Negotiating Tip 21: Verbal Judo

WRITTEN BY JOHN HAMILTONNegotiating Tip 21: Verbal Judo

Do you always know the right thing to say at the right moment?

The “Law” of Negotiating

It’s one of those unforgettable moments. I was presenting my Negotiating: What’s Mine Is Mine, What’s Yours Is Negotiable seminar in Texas a few years back when a class participant came up on the break to share how he was enjoying the program. He additionally shared that he had some experience in negotiating in his current job. I inquired as to what that job was and he stated he was a police officer for the Austin Police Department and, among other duties, he headed up their hostage negotiating squad.

I remember being really impacted. My immediate thought was that if my negotiations (to buy a car, list a house, sell a house, get a full commission, etc.) don’t go well, life goes on. In his case, if his (hostage) negotiations don’t go well, that’s a life threatening or life ending situation. I shared my awe and admiration about him and his activity.

What he told me next was perhaps the most impacting and influential. He said he spent a lot of time with a George Thompson who trained police officers to use their words, their tone, their verbal skills to handle, defuse and control tough situations.

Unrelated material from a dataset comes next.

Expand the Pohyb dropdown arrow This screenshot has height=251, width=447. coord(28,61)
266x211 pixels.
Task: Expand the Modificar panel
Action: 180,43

Yes, they have the mace, the nightstick, tazer and even the gun, but that’s not their first choice.

Words, Tone and Verbal Skills

He later sent me a copy of George Thompson’s book, Verbal Judo: The Gentle Art of Persuasion. Now before you rush off to Amazon to get a copy, be aware that the book has a heavy slant toward police work and enforcement situations. I’d suggest instead that you realize the core message, that being that our words, our tone and our verbal skills do impact our success in all negotiations. All the time, every time!

Good negotiators always seem to know the right thing to say at the right time to get the desired results. That doesn’t happen by accident. They seemingly have thought through contentious situations before they occur. They remain composed, confident and command respect.

How do we become that good? It’s simple, we anticipate and prepare. Very few tough negotiating situations sneak up on us. We can expect and anticipate them. So before they occur, wouldn’t it be wise to research and prepare a reply that demonstrates effective ‘verbal judo’?

Let’s be ready with a response that really works. I call this strategy the “Words That Work.”

Start working on your negotiating Power Language. I’ll try to contribute, but you’ll know what works as you KEEP Negotiating.